Saved data entries
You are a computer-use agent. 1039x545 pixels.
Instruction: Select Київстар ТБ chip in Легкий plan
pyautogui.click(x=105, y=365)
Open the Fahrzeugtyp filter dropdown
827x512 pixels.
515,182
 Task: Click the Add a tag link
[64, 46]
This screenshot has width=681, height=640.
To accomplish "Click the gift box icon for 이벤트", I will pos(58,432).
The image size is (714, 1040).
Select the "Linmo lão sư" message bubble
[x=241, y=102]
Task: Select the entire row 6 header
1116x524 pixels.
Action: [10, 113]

--

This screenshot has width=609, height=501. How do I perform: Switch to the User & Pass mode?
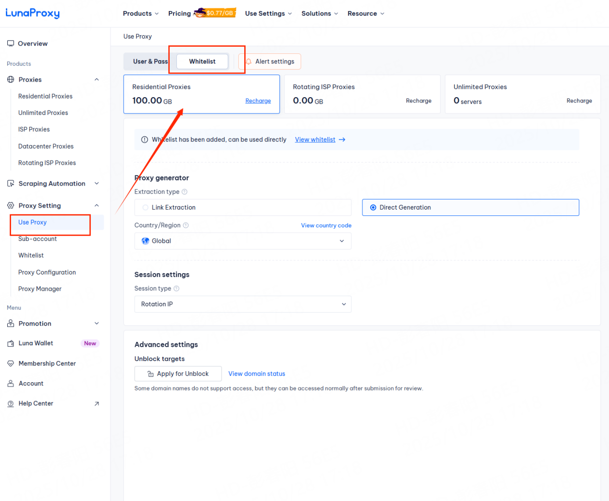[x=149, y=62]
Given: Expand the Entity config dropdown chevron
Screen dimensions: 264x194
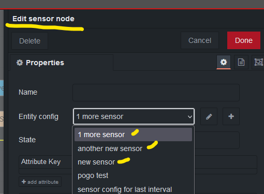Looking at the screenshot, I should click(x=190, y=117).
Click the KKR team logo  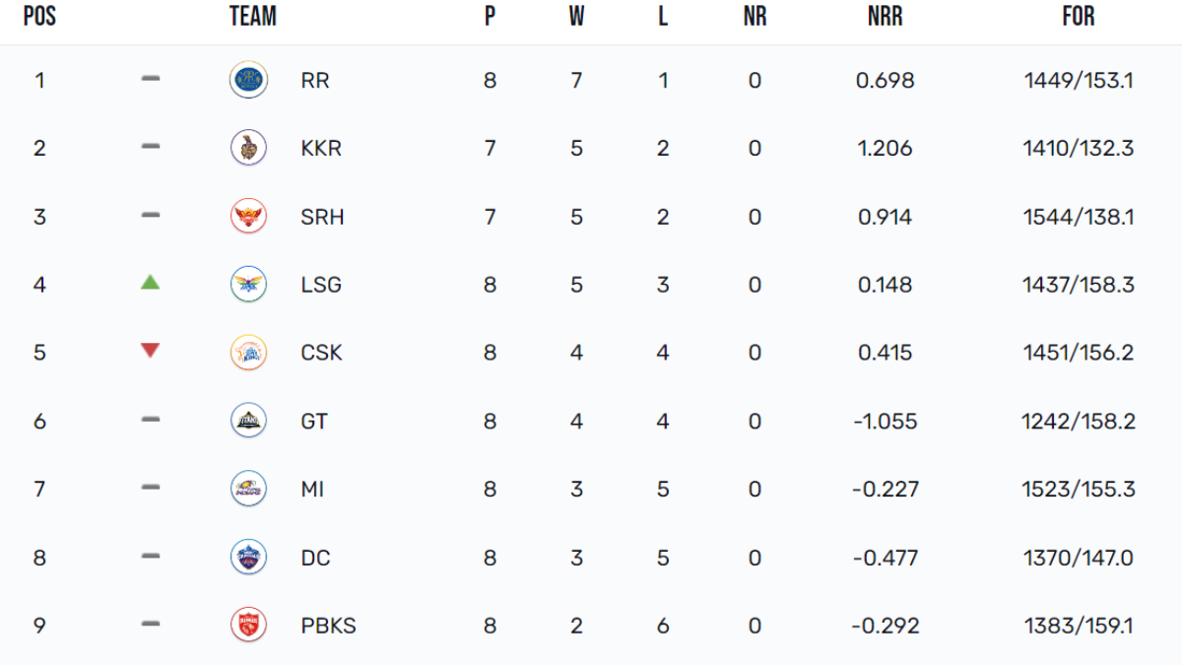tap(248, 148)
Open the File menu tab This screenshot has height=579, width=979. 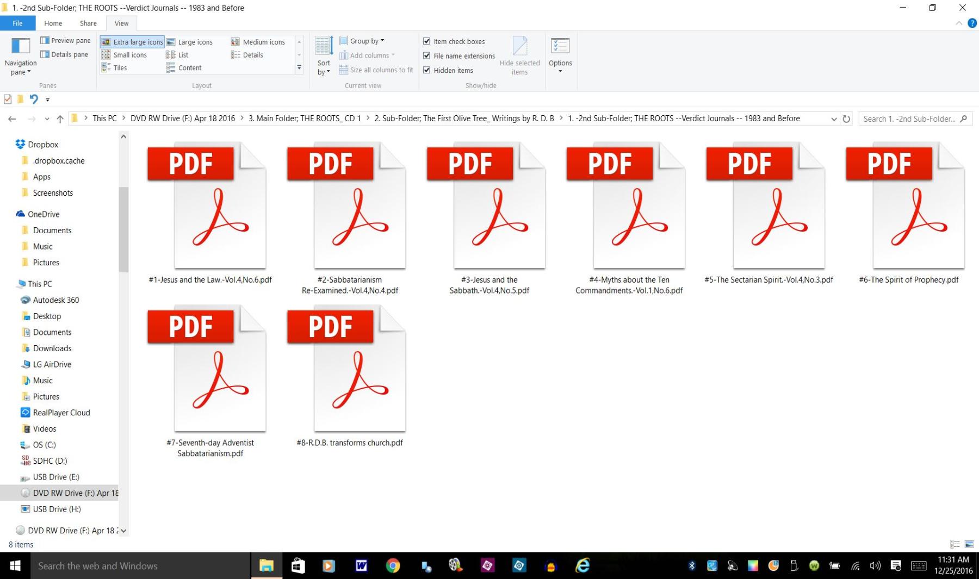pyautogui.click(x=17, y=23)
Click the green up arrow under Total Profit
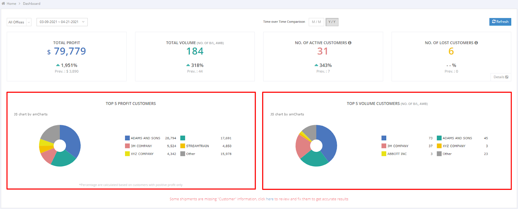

Work to be completed:
Within the data above, pick out all lines holding the word "dropdown".

Exercise result:
Open the Fahrzeugtyp filter dropdown
Given: Expand the Entity config dropdown chevron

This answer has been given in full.